Later, Ouano was also one of a number of mayors investigated for improper use of funds used for city improvements (specifically, decorative lampposts) for an Association of Southeast Asian Nations (Asean) conference held in the area in 2007. A crowd of supporters blocked the agent from the initial delivery attempt of the suspension order. Ouano was suspended from his position of mayor, and replaced by acting mayor Amadeo Seno.
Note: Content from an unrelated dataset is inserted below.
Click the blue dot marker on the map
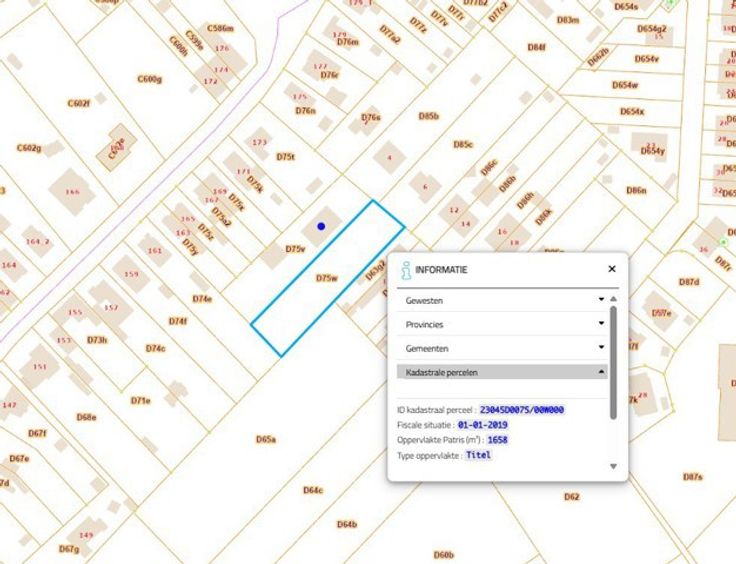The width and height of the screenshot is (736, 564). 321,227
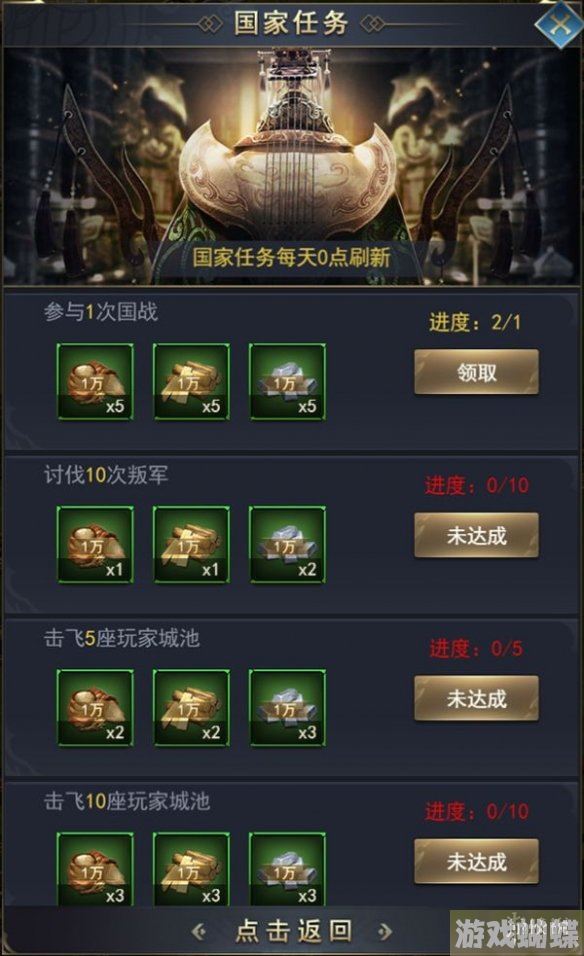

As of October 2008, the prosecution stated that they lacked sufficient evidence to take the lamppost case to trial, and that the original charges were based on import documents that may turn out to have had falsified prices recorded. which later the office of the Ombudsman dismissed in 2011.

In 2019, the Sandiganbayan has dropped the graft charges against the late Mandaue City mayor Thadeo Ouano accused of corruption in the purchase of “overpriced” lampposts back in 2007. The anti-graft court did not find proof beyond reasonable doubt to support the charges.

Ouano was one of the Cebu Provincial Board members representing the sixth district and was a member of the Liberal Party since 2012. He died of cancer at the age of 70 on February 26, 2016.

He was replaced by his son Thadeo "Jonkie" Ouano as board member of the 6th District of Cebu Province, under the b anner of the One Cebu Party.

In 2019, running under the banner of PDP Laban / One Cebu Party, Jonas Cortes allied with the descendants of Teddy Ouano to form the Cortes-Ouano alliance. Emmarie Ouano-Dizon won as the representative of the sixth district of Cebu of the House of the Representatives.